The first half hour of What Now? seemed to be a mix of some familiar material (stuff in the book basically) and jokes that were being tried out – an intentionally disciplined test set or maybe just a warm up for the audience. The remainder was the new show – billed as a night of hope and despair – covered Brexit, Trump, nuclear apocalypse, environmental catastrophe and family life. To be expected in 2018 I suppose. By her own admission it is her ‘Chris de Burgh show’, saying in an interview, “I’ve tried to write something that lots of people might enjoy.”

Us at the show

It does indeed have broad appeal in content but still packs punches when necessary. She hauls Theresa May over the coals for detaining women in horrific conditions in Yarl’s Wood, puts the boot into Thatcher and addresses aesthetic labia surgery.
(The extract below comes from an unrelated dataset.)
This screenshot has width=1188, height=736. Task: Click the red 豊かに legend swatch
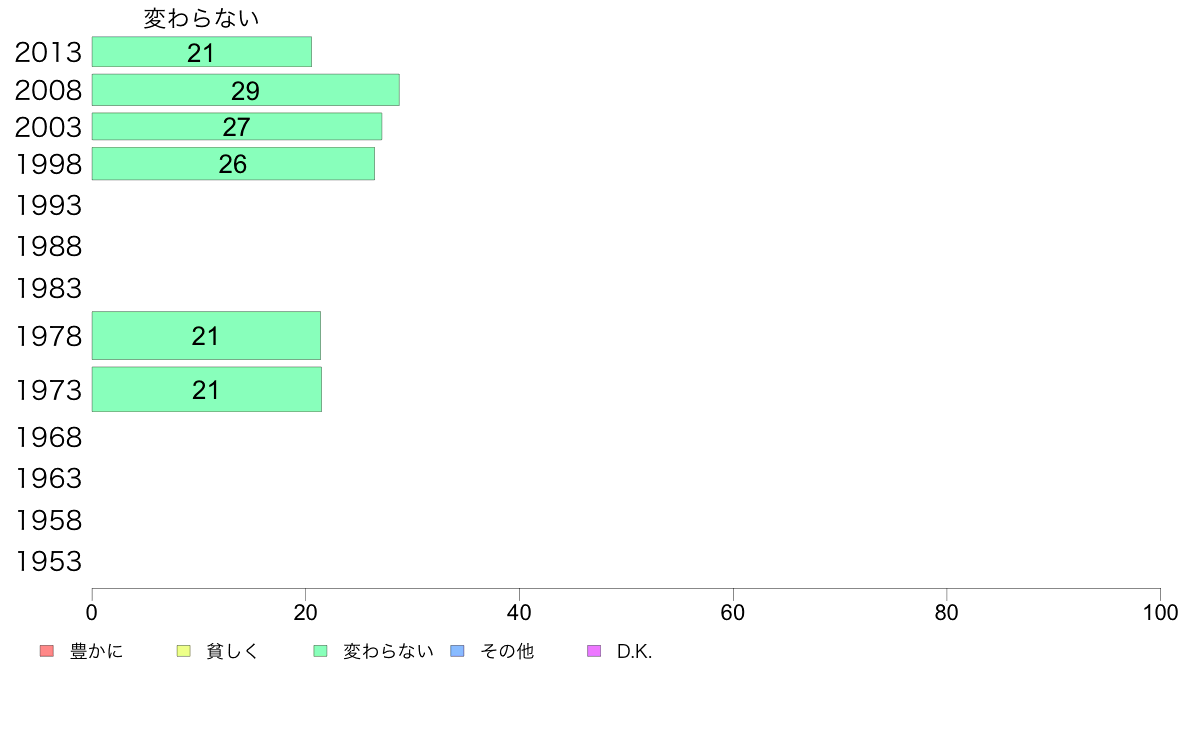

She does so whilst acknowledging that she’s a white, financially comfortable, able-bodied, heterosexual woman and a fully paid up member of the Metropolitan Liberal Elite (she lives in London! Can you imagine such a thing?).

“Attitudes towards female stand ups are much better now because there are loads more of us. People are used to seeing us now, like recycling bins. Remember when recycling was introduced? We didn’t trust it at all. Now we love recycling bins! We get the recycling bins to look after our kids, drive us home from the pub and lock up when we go to bed. Also there are loads of great female comics. I’m not going to name them because chances are I’ll miss someone out and then they’ll all miss me out of their lists. And I’m never in them anyway since I started doing well and they can’t all patronise me. Bitches.”

Bridget Christie, A Book For Her p58

The book is funny and easy to read and the show was great fun and easy to watch (other than having to hold in a wee for the extended second half, my bladder cannae hack it these days). Hopefully both book and show will not just cement her place as one of the best touring comics of our time, but also offer an entry point to young women who are, according to Christie in ABFH, put off by the word ‘feminism’. Both should appealing and accessible enough to young people, who will hopefully grow up into a world where Christie can afford to dress up as insects and the plague again for old time’s sake because we’ll be living in a fairer more equal society. And cos it’s a marvellously silly thing to do.